Sunday, July 20, 2014

Music Description Recapitulates Philosophy?

I noticed that yesterday, while writing an Examiner.com piece about the performance of George Frideric Handel's HWV 55, L’Allegro, il Penseroso ed il Moderato as part of the 2014 American Bach Soloists Festival, that I let slip the phrase "listening experiences in which one’s sense of 'inner time' seems to stand still." This was probably an inevitable consequence of the fact that I had been reading the paper "Mozart and the Philosophers" by Alfred Schutz, in which Schutz cited Henri Bergson's concept of durée, which is basically the psychological sense of time, rather than the physical sense of time defined by, for example, the steady ticking of a clock. I realized that, by now, I have gotten so used to this terminology that I tend to use it without citation. Thus, the above hyperlink is not about Bergson but about how Verdi could achieve the same effect and how he probably learned it from his bedtime reading (which were the scores of the string quartets of Ludwig van Beethoven)!

This reminded me of an observation I had made when I was an undergraduate mathematics major. While there were these books of sample problems and how they were solved that could be a valuable reference for engineering students, they did not take you very far in pure mathematics. I realized that getting to understand pure mathematics was a matter of building up your working vocabulary. It was all very well to be introduced to abstruse terminology, such as "eigenvalue" or "Skolemization;" but what really mattered was whether or not your internalization of the concepts had an impact on how your actually did your mathematics. (For Ludwig Wittgenstein this was true of language in general, rather than just specialized terminology.) This also had a parallel in music theory: The truly advanced music theorist knew how to work "Neapolitan" into any paper (s)he wrote in a manner that really made sense in the context of a harmonic progression.

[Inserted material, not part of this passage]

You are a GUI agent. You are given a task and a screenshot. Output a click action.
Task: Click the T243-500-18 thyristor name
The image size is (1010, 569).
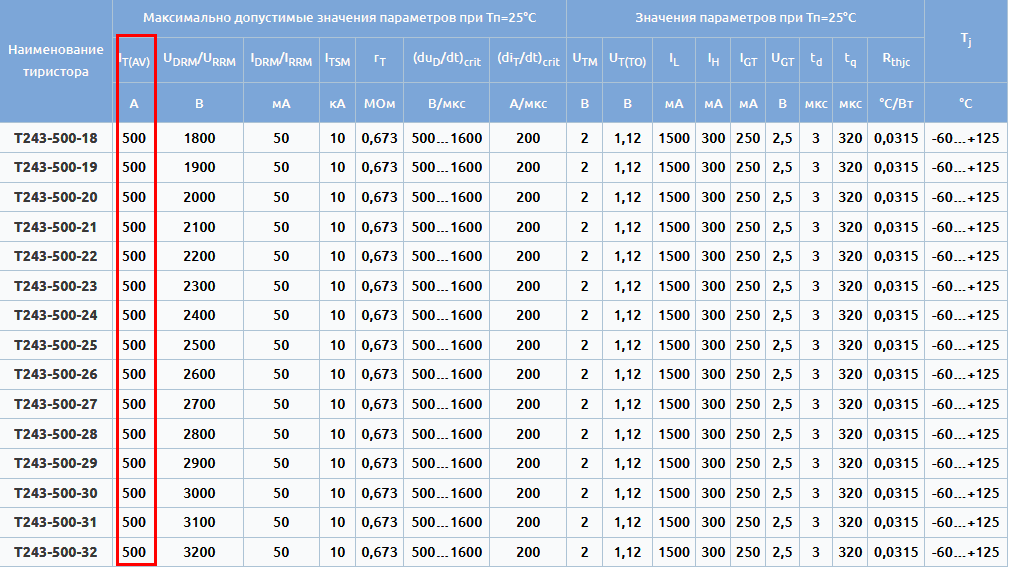56,138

To be fair, the context of the phrase I quoted in that first paragraph was then qualified through comparison with a ticking clock. I like to think I am in this game to provide readers with thoughts they can understand, rather than trying to convince them that I know more than they do. Another memory from my undergraduate years was a physics recitation instructor who liked to say:
Remember, there is always someone who knows more than you do!
Nevertheless, I think it is important that no single discipline has a lock on all verbal terminology that may serve us. Every now and then we have to raid someone else's larder. I think what I like about the way in which I work is that I am as like to direct my rant at Bergson as I am at Henry Miller (or, in the case of another recent Examiner.com article, Wayne's World)!